▶ _ACTION ITEM_: Take the data below and extract the lines from the one with "This screenshot has height=558, width=798." to the one with "Click the Filename", inclusive, exactly as written.

▶ _MATERIAL PROVIDED_:
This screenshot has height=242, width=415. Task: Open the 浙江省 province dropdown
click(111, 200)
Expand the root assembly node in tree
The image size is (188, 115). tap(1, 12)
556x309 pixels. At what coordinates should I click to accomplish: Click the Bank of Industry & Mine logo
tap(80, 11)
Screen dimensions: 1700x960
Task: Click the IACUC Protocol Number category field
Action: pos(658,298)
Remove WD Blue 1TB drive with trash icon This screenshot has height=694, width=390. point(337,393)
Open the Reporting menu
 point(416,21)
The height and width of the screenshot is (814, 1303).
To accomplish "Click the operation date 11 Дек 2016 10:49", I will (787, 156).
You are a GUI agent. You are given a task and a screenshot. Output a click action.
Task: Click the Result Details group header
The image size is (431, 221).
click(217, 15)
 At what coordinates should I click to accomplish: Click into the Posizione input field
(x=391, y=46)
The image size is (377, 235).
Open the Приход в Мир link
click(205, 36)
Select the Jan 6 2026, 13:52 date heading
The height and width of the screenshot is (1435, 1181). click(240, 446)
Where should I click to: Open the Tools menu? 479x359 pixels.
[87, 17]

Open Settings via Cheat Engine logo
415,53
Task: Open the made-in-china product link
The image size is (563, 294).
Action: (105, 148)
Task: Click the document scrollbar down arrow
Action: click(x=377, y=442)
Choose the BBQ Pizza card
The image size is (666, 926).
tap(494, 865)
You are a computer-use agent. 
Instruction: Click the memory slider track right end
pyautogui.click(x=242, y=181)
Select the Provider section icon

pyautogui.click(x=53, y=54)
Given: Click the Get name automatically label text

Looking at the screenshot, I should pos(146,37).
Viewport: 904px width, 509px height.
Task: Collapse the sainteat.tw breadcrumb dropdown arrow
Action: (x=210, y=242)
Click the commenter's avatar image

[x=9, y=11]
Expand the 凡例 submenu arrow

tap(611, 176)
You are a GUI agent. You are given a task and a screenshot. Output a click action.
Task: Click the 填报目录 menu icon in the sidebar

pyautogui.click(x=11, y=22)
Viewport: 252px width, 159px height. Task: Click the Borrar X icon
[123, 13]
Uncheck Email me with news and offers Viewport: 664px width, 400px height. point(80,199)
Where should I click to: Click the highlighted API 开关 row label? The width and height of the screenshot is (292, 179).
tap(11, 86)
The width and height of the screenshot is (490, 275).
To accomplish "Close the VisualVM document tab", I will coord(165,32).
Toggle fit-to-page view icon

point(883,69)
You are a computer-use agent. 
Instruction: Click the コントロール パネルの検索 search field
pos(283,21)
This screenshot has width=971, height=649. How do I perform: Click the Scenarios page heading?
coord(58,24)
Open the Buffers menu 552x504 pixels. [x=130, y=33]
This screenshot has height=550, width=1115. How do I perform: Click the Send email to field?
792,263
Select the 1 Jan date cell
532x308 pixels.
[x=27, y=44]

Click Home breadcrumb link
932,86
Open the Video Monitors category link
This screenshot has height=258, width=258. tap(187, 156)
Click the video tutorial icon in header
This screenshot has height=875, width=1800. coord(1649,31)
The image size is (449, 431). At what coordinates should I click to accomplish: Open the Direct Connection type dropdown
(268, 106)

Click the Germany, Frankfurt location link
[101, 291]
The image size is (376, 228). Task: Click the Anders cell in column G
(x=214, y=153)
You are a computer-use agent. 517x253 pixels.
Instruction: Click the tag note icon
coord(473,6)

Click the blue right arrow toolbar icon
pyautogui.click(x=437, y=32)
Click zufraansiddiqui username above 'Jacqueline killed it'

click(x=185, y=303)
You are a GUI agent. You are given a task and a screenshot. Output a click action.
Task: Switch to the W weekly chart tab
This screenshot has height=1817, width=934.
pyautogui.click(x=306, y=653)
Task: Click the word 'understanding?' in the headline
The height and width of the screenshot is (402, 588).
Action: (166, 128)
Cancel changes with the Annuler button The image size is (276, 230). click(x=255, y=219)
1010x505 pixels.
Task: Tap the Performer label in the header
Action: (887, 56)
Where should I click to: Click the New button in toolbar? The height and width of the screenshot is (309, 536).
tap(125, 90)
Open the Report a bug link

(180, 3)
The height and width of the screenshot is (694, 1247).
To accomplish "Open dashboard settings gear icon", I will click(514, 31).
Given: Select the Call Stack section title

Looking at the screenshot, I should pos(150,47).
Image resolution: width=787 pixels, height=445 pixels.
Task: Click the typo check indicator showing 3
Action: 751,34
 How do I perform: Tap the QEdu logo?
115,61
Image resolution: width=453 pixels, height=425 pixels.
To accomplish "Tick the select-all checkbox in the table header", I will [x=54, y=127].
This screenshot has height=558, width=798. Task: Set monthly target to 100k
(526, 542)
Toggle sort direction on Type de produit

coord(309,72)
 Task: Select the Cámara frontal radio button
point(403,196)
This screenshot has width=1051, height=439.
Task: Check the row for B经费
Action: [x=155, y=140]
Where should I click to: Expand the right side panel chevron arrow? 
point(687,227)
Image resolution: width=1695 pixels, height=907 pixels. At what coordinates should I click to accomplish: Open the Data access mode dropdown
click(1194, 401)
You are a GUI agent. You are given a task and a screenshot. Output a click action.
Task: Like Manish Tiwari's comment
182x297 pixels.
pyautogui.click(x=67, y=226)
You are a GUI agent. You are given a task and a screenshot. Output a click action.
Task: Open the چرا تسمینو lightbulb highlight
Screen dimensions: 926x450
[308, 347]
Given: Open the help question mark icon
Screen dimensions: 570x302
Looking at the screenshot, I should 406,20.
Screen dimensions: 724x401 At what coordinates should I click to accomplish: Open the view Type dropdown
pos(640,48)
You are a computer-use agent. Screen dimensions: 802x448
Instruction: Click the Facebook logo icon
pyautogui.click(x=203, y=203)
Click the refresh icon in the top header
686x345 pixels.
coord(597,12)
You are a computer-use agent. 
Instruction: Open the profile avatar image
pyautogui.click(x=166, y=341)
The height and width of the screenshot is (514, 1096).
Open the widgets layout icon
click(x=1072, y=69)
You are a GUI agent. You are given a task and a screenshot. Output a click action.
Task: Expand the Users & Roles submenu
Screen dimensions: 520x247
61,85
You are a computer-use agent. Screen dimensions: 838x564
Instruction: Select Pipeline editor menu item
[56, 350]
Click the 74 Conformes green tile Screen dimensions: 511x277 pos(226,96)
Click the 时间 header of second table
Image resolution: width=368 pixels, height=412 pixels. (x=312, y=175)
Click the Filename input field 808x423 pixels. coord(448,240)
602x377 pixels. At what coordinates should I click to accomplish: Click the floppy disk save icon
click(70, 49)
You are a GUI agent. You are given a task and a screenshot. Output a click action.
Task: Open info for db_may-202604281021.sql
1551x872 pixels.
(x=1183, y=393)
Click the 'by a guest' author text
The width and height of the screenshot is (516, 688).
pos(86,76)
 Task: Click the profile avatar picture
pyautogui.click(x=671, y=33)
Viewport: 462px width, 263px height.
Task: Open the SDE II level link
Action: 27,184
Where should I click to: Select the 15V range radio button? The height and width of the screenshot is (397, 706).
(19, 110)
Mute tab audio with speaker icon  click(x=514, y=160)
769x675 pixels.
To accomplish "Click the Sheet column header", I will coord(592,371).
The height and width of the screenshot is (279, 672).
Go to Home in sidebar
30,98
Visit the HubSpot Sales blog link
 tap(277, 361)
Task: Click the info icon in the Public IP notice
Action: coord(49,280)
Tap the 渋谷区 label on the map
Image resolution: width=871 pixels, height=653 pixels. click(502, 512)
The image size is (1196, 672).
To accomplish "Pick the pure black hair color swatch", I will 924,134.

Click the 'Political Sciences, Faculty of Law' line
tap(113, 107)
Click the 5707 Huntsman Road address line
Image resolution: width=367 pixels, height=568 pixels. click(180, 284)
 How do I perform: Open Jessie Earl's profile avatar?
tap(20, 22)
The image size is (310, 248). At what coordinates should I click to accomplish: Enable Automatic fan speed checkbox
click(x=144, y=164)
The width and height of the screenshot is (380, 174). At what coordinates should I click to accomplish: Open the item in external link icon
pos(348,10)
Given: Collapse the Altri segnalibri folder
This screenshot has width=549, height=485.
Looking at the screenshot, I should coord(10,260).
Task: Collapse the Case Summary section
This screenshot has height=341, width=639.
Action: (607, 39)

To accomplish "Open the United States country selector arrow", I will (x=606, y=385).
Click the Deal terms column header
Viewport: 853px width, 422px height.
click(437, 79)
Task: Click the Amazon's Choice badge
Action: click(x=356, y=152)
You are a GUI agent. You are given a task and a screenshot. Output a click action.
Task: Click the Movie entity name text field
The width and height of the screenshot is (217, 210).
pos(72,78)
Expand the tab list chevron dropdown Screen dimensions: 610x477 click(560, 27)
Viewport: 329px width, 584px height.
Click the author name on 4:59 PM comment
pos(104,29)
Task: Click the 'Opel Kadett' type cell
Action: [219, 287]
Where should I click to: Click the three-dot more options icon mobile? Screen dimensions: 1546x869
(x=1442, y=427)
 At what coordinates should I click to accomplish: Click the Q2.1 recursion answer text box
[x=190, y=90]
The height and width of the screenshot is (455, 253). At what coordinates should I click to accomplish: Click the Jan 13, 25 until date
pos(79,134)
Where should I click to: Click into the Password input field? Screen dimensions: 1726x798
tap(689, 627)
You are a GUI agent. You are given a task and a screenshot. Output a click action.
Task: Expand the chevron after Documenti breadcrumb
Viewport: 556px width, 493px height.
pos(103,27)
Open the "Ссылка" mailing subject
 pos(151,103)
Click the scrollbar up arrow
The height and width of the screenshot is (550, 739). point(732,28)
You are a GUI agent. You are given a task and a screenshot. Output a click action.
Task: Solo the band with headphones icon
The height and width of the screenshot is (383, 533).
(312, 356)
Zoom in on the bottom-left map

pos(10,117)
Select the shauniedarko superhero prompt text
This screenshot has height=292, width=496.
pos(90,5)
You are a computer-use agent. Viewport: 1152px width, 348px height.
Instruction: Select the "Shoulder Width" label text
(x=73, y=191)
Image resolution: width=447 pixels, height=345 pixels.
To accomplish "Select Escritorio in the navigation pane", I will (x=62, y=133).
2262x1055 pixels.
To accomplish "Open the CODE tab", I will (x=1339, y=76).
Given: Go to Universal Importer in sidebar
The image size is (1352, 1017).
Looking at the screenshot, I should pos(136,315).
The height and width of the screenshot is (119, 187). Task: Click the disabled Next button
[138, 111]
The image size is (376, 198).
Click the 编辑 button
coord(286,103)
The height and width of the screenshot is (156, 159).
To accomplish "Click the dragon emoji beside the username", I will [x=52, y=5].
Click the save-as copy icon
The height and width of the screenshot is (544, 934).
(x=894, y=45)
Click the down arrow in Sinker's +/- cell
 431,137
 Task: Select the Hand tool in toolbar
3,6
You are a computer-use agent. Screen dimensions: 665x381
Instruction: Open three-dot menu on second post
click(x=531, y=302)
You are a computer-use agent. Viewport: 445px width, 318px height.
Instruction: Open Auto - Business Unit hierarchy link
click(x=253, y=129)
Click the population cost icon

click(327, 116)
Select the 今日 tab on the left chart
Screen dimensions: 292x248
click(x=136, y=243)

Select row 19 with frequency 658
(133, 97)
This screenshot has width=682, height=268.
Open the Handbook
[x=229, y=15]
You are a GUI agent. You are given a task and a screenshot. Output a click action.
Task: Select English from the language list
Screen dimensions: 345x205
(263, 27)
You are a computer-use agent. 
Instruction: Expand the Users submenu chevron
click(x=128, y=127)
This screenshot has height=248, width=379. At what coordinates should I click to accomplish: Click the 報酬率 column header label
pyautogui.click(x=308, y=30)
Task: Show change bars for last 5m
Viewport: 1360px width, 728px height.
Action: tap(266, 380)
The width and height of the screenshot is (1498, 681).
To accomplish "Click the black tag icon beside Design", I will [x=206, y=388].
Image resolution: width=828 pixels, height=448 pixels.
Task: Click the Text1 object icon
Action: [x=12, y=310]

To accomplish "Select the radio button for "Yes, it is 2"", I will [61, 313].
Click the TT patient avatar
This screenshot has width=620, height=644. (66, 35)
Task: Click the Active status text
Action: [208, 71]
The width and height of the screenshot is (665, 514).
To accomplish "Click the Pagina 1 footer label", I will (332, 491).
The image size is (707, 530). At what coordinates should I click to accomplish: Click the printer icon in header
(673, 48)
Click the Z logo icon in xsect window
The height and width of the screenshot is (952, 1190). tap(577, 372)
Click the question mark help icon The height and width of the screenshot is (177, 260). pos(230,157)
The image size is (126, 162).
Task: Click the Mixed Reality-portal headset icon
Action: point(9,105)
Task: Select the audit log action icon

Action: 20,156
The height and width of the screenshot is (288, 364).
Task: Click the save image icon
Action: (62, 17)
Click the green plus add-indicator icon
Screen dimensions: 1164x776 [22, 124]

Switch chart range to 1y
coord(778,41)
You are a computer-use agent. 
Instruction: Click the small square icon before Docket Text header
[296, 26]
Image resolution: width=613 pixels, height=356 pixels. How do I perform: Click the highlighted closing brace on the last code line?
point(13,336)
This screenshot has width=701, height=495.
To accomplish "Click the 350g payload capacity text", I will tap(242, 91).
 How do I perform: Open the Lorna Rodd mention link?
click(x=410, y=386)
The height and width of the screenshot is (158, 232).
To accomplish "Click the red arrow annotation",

▶ _EXPECTED OUTPUT_:
This screenshot has height=558, width=798. Task: Set monthly target to 100k
(526, 542)
Toggle sort direction on Type de produit

coord(309,72)
 Task: Select the Cámara frontal radio button
point(403,196)
This screenshot has width=1051, height=439.
Task: Check the row for B经费
Action: [x=155, y=140]
Where should I click to: Expand the right side panel chevron arrow? 
point(687,227)
Image resolution: width=1695 pixels, height=907 pixels. At what coordinates should I click to accomplish: Open the Data access mode dropdown
click(1194, 401)
You are a GUI agent. You are given a task and a screenshot. Output a click action.
Task: Like Manish Tiwari's comment
182x297 pixels.
pyautogui.click(x=67, y=226)
You are a GUI agent. You are given a task and a screenshot. Output a click action.
Task: Open the چرا تسمینو lightbulb highlight
Screen dimensions: 926x450
[308, 347]
Given: Open the help question mark icon
Screen dimensions: 570x302
Looking at the screenshot, I should 406,20.
Screen dimensions: 724x401 At what coordinates should I click to accomplish: Open the view Type dropdown
pos(640,48)
You are a computer-use agent. Screen dimensions: 802x448
Instruction: Click the Facebook logo icon
pyautogui.click(x=203, y=203)
Click the refresh icon in the top header
686x345 pixels.
coord(597,12)
You are a computer-use agent. 
Instruction: Open the profile avatar image
pyautogui.click(x=166, y=341)
The height and width of the screenshot is (514, 1096).
Open the widgets layout icon
click(x=1072, y=69)
You are a GUI agent. You are given a task and a screenshot. Output a click action.
Task: Expand the Users & Roles submenu
Screen dimensions: 520x247
61,85
You are a computer-use agent. Screen dimensions: 838x564
Instruction: Select Pipeline editor menu item
[56, 350]
Click the 74 Conformes green tile Screen dimensions: 511x277 pos(226,96)
Click the 时间 header of second table
Image resolution: width=368 pixels, height=412 pixels. (x=312, y=175)
Click the Filename input field 808x423 pixels. coord(448,240)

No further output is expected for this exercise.